◆ **Passage provided**:
Gwen Stacy/Spider-Woman
"Above all, no matter how many times you get hit, can you get back up?"
Voiced by: Hailee Steinfeld (EN), Alondra Hidalgo (LA), Aoi Yuki (JP)

"And I don't do friends anymore... Just to avoid distractions..."

A version of Gwen Stacy who was bitten by the radioactive spider instead of Peter.

  • Adorkable: Particular when introducing herself to Miles as "Gweeeeeaaaaanda", and then explaining that it's a South African name, and that she doesn't have an accent because she was raised in the States.
  • All Drummers Are Animals: In her universe, she's a drummer in a band. We get to see a shot of her cutting loose in the recounting of her backstory.
  • The Aloner: She admits that she distances herself from making friends after she failed to save her universe's version of Peter Parker, who was her best friend. She makes an exception for Miles just before she returns to her universe and it's implied she won't cut herself off from others in the future.
  • The Atoner: Like the other Spideys, she's coping with the guilt that her universe's version of Peter Parker died. She can't even bring herself to say his name among the other Spideys when she realizes most of them are alternate Peters.
  • Atrocious Alias:
    • When Miles asks for her name, she almost replies with "Gwen", but awkwardly tries to change it to Wanda. Miles takes her name as Gwanda.
    • Defied with her codename. While her comic cover has Spider-Gwen as the title, she calls herself Spider-Woman instead.
  • Childish Tooth Gap: She has a small but visible gap in her teeth, which emphasizes her youth and teenage sensibility.

◆ **Data excerpt**:
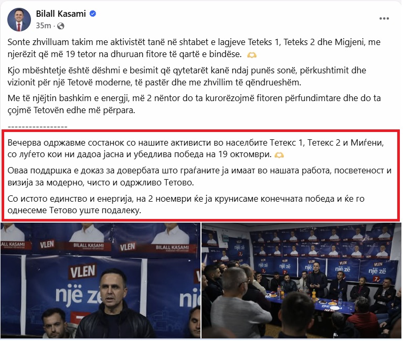
Task: Click the Albanian paragraph starting with Sonte
Action: pos(194,48)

◆ **Problem statement**: Continue the Gwen Stacy character entry from where it stops.

◆ **Output for this task**:
  • Color Motif: Cyan and violet show up a lot in some of her scenes, harkening to the dominant colors of her comic series.
  • Dance Battler: Shows shades of this; her shoes resemble ballet slippers, and in the trailers, she's introduced landing on a tree branch en pointe. Her voice actress even described Gwen's approach to webslinging as "the grace of a ballerina and the attitude of a rockstar", and she asks Miles if he can fight with the grace of a "trained dancer".
  • Deadpan Snarker: All Spider-People get funny lines but Gwen's are particularly deadpan.
    Gwen: [laughs at a bad joke Miles made in class] I'm sorry, it was just so quiet.
  • Delinquent Hair: Hilariously justified; she starts out with normal feminine hair, but is forced to shave the right side after Miles suffers Power Incontinence and accidentally tears some of it off.
  • Expository Hairstyle Change: When Gwen first appears, her hair is long on both sides, but after she's forced to cut her hair when Miles' hand got stuck, she deals with the hand-shaped short patch by shaving that side of her head into an undercut.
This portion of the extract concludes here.